En 2015 j’ai été sélectionnée par le conseil européen de la recherche pour le projet ERC starting Grant PRIMCHEM « primitive chemistry in planetary upper atmospheres ». Avec mon équipe au laboratoire LATMOS nous allons ainsi étudier les conséquences de la chimie prébiotique à haute altitude sur le reste de l’atmosphère et ce jusqu’à la surface, en commençant par l’objet d’étude Titan. Pour ce faire, nous développons des outils originaux d’expérimentation de laboratoire en synergie avec l’instrumentation spatiale (Figure 2). Notre plateforme de simulation des atmosphères planétaires, nommée ATMOSIM, est composée de deux réacteurs indépendants (technologies plasma pour le réacteur PAMPRE et photochimie pour le réacteur APSIS) dotés de diagnostiques similaires ou supérieurs technologiquement aux instruments de la mission Cassini-Huygens. Avec ces outils, nous aidons l’interprétation des données de la mission Cassini-Huygens et participons à la préparation de l’instrumentation de futures missions spatiales.

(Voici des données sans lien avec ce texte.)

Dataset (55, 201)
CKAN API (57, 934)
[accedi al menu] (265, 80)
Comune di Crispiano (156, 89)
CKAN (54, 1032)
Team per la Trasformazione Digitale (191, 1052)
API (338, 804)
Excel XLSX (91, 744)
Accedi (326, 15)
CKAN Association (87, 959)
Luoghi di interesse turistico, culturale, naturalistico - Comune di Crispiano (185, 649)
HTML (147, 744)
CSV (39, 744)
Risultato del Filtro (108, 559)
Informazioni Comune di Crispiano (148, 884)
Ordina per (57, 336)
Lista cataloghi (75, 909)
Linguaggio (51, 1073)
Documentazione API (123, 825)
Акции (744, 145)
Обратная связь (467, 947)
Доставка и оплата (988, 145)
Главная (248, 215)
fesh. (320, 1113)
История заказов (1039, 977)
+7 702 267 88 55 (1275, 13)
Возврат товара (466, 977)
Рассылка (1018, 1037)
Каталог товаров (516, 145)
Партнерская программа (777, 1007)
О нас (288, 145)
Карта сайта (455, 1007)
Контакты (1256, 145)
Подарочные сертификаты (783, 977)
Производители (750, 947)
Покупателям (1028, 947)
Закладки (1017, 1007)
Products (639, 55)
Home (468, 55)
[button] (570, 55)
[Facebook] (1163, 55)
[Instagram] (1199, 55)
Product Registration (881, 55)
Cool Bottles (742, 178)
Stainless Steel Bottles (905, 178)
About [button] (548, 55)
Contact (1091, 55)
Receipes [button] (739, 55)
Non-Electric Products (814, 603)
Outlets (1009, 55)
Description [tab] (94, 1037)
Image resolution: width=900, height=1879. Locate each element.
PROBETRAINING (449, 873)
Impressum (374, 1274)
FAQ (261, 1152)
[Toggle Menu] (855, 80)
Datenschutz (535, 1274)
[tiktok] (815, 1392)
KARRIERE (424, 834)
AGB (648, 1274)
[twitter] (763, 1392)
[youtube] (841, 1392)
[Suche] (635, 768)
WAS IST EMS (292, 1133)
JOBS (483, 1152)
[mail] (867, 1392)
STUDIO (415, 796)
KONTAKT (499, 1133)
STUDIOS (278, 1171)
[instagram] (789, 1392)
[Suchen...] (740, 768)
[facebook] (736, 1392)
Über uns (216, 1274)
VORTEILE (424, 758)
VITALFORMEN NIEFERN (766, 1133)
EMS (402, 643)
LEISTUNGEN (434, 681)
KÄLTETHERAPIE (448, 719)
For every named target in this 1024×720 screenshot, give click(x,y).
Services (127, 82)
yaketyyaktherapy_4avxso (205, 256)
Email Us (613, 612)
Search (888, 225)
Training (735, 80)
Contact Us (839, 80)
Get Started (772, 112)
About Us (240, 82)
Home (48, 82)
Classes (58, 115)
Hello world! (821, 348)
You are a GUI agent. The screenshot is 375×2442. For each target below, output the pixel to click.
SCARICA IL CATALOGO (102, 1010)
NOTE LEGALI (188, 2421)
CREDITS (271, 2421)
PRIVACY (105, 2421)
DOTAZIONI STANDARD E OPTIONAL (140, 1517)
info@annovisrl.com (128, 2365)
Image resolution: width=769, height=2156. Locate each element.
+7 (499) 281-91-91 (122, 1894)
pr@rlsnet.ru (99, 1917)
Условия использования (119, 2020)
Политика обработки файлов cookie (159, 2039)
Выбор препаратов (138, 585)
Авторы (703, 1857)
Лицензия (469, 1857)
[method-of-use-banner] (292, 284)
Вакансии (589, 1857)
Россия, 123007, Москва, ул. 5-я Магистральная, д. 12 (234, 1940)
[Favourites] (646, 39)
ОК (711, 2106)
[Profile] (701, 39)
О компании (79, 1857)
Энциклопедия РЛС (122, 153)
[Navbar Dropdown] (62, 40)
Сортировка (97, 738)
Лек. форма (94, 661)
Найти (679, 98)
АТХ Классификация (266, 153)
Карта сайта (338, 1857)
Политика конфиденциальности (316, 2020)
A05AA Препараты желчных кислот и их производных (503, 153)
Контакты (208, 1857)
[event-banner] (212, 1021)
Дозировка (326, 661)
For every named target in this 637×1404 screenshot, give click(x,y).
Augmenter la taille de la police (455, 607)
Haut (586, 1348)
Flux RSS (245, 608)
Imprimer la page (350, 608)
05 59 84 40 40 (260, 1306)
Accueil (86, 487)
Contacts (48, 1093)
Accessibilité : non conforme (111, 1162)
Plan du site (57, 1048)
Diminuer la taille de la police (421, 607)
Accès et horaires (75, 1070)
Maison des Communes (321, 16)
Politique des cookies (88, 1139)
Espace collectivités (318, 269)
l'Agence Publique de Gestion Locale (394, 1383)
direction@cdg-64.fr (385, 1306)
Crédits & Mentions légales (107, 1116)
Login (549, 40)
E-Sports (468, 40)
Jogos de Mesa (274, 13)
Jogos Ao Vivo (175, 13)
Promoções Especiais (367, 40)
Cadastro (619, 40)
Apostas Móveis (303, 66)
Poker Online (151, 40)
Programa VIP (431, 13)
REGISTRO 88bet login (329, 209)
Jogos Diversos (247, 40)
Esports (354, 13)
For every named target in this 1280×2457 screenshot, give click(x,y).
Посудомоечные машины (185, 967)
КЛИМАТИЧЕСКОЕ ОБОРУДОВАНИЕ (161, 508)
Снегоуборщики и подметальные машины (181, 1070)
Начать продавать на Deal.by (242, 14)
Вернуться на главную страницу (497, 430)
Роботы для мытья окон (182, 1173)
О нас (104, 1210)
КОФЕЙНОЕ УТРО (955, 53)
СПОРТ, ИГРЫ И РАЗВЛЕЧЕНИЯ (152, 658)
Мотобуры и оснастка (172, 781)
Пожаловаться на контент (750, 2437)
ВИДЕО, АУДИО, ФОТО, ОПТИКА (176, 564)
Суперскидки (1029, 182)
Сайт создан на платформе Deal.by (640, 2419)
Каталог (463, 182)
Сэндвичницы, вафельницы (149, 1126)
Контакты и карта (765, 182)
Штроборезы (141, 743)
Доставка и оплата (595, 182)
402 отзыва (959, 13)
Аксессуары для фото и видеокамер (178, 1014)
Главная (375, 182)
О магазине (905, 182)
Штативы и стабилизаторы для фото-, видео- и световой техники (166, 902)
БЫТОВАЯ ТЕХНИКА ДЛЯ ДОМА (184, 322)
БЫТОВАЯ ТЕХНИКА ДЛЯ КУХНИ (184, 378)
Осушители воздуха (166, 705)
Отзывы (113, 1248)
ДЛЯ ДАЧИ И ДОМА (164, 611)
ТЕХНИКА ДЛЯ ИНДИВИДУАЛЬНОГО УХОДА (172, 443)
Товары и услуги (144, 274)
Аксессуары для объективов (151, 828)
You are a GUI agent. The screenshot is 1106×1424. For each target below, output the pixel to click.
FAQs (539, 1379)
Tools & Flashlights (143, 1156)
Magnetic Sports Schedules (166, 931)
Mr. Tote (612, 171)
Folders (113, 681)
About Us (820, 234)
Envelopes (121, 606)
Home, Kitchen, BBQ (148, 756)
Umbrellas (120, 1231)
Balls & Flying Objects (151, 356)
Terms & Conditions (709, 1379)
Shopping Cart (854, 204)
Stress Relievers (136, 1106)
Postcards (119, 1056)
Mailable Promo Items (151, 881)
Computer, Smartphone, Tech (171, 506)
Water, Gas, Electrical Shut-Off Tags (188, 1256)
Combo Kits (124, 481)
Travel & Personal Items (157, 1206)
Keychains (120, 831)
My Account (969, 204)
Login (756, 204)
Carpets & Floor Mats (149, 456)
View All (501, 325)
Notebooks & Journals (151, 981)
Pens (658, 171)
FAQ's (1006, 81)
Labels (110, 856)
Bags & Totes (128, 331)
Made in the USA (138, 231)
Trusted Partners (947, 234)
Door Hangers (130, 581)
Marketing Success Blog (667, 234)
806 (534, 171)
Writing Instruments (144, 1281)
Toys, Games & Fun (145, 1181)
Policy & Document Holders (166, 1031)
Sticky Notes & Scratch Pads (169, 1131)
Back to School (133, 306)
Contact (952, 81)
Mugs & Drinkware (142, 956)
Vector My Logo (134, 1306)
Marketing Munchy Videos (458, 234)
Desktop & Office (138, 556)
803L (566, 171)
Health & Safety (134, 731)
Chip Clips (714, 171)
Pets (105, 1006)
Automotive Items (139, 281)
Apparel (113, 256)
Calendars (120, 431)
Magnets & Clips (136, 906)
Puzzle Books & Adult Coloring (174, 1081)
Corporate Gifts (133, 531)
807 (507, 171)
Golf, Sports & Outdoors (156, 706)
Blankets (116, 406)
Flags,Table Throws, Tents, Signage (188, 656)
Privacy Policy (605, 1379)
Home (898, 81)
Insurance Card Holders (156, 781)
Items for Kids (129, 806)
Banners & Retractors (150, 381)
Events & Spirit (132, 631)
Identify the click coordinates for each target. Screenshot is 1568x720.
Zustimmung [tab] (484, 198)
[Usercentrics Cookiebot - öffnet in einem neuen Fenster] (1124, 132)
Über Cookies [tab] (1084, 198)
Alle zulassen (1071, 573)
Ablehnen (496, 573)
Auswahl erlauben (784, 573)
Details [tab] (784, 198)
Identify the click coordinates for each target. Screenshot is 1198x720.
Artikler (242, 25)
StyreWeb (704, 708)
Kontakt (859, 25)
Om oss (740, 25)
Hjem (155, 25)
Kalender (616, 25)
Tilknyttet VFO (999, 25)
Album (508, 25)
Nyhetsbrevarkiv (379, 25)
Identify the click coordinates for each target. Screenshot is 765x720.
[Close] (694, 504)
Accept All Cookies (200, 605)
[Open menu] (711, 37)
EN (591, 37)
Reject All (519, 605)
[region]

Figure 2 : Expériences de simulation de la haute atmosphère de Titan menées au synchrotron SOLEIL avec le réacteur photochimique APSIS : Ludovic Vettier, Lisseth Gavilan, David Dubois.

Figure 2 : Expériences de simulation de la haute atmosphère de Titan menées au synchrotron SOLEIL avec le réacteur photochimique APSIS : Ludovic Vettier, Lisseth Gavilan, David Dubois.